> [Prompt]
Every entry that follows is to be duplicated exactly.

> [Data provided]
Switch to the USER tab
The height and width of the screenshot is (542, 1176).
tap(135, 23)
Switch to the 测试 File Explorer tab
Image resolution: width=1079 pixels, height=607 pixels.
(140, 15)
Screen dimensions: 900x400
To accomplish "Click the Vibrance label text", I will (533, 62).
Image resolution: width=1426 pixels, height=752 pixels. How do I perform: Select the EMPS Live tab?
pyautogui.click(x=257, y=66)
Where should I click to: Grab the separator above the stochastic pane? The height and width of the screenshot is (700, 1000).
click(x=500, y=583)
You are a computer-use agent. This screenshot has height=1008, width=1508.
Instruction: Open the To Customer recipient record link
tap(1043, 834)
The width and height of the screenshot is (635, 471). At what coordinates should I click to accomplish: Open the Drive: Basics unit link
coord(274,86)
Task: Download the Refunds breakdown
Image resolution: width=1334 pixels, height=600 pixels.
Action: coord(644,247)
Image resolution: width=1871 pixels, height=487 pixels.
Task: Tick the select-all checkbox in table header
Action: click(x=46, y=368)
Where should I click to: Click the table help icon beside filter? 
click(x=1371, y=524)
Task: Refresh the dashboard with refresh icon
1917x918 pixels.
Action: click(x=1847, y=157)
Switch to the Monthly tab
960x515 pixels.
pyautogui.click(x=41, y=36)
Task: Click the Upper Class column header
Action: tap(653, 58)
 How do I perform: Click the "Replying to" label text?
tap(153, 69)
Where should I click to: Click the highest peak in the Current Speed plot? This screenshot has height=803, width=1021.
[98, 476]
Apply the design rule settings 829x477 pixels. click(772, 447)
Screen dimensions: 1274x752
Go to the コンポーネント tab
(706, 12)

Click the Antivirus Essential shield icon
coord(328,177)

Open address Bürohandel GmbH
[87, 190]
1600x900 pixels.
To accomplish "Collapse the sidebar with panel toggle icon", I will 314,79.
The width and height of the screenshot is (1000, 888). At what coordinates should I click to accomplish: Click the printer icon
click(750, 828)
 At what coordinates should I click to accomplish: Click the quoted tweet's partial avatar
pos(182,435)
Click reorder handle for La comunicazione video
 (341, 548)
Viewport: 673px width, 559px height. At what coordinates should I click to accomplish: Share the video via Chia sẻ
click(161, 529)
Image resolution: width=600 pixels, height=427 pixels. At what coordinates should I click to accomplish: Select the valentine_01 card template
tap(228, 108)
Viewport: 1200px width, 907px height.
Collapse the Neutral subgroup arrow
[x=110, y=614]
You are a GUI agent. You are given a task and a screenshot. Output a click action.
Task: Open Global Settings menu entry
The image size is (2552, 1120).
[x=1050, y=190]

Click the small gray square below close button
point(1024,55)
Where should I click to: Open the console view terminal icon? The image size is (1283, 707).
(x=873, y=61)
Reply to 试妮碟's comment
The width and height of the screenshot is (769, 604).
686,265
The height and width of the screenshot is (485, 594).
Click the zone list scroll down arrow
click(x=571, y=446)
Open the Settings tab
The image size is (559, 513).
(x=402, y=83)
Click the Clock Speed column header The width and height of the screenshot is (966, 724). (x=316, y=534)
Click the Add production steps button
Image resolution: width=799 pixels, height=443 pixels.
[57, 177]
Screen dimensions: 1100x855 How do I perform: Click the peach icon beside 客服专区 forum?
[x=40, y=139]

> [Solved problem]
Switch to the USER tab
The height and width of the screenshot is (542, 1176).
tap(135, 23)
Switch to the 测试 File Explorer tab
Image resolution: width=1079 pixels, height=607 pixels.
(140, 15)
Screen dimensions: 900x400
To accomplish "Click the Vibrance label text", I will (533, 62).
Image resolution: width=1426 pixels, height=752 pixels. How do I perform: Select the EMPS Live tab?
pyautogui.click(x=257, y=66)
Where should I click to: Grab the separator above the stochastic pane? The height and width of the screenshot is (700, 1000).
click(x=500, y=583)
You are a computer-use agent. This screenshot has height=1008, width=1508.
Instruction: Open the To Customer recipient record link
tap(1043, 834)
The width and height of the screenshot is (635, 471). At what coordinates should I click to accomplish: Open the Drive: Basics unit link
coord(274,86)
Task: Download the Refunds breakdown
Image resolution: width=1334 pixels, height=600 pixels.
Action: coord(644,247)
Image resolution: width=1871 pixels, height=487 pixels.
Task: Tick the select-all checkbox in table header
Action: click(x=46, y=368)
Where should I click to: Click the table help icon beside filter? 
click(x=1371, y=524)
Task: Refresh the dashboard with refresh icon
1917x918 pixels.
Action: click(x=1847, y=157)
Switch to the Monthly tab
960x515 pixels.
pyautogui.click(x=41, y=36)
Task: Click the Upper Class column header
Action: tap(653, 58)
 How do I perform: Click the "Replying to" label text?
tap(153, 69)
Where should I click to: Click the highest peak in the Current Speed plot? This screenshot has height=803, width=1021.
[98, 476]
Apply the design rule settings 829x477 pixels. click(772, 447)
Screen dimensions: 1274x752
Go to the コンポーネント tab
(706, 12)

Click the Antivirus Essential shield icon
coord(328,177)

Open address Bürohandel GmbH
[87, 190]
1600x900 pixels.
To accomplish "Collapse the sidebar with panel toggle icon", I will 314,79.
The width and height of the screenshot is (1000, 888). At what coordinates should I click to accomplish: Click the printer icon
click(750, 828)
 At what coordinates should I click to accomplish: Click the quoted tweet's partial avatar
pos(182,435)
Click reorder handle for La comunicazione video
 (341, 548)
Viewport: 673px width, 559px height. At what coordinates should I click to accomplish: Share the video via Chia sẻ
click(161, 529)
Image resolution: width=600 pixels, height=427 pixels. At what coordinates should I click to accomplish: Select the valentine_01 card template
tap(228, 108)
Viewport: 1200px width, 907px height.
Collapse the Neutral subgroup arrow
[x=110, y=614]
You are a GUI agent. You are given a task and a screenshot. Output a click action.
Task: Open Global Settings menu entry
The image size is (2552, 1120).
[x=1050, y=190]

Click the small gray square below close button
point(1024,55)
Where should I click to: Open the console view terminal icon? The image size is (1283, 707).
(x=873, y=61)
Reply to 试妮碟's comment
The width and height of the screenshot is (769, 604).
686,265
The height and width of the screenshot is (485, 594).
Click the zone list scroll down arrow
click(x=571, y=446)
Open the Settings tab
The image size is (559, 513).
(x=402, y=83)
Click the Clock Speed column header The width and height of the screenshot is (966, 724). (x=316, y=534)
Click the Add production steps button
Image resolution: width=799 pixels, height=443 pixels.
[57, 177]
Screen dimensions: 1100x855 How do I perform: Click the peach icon beside 客服专区 forum?
[x=40, y=139]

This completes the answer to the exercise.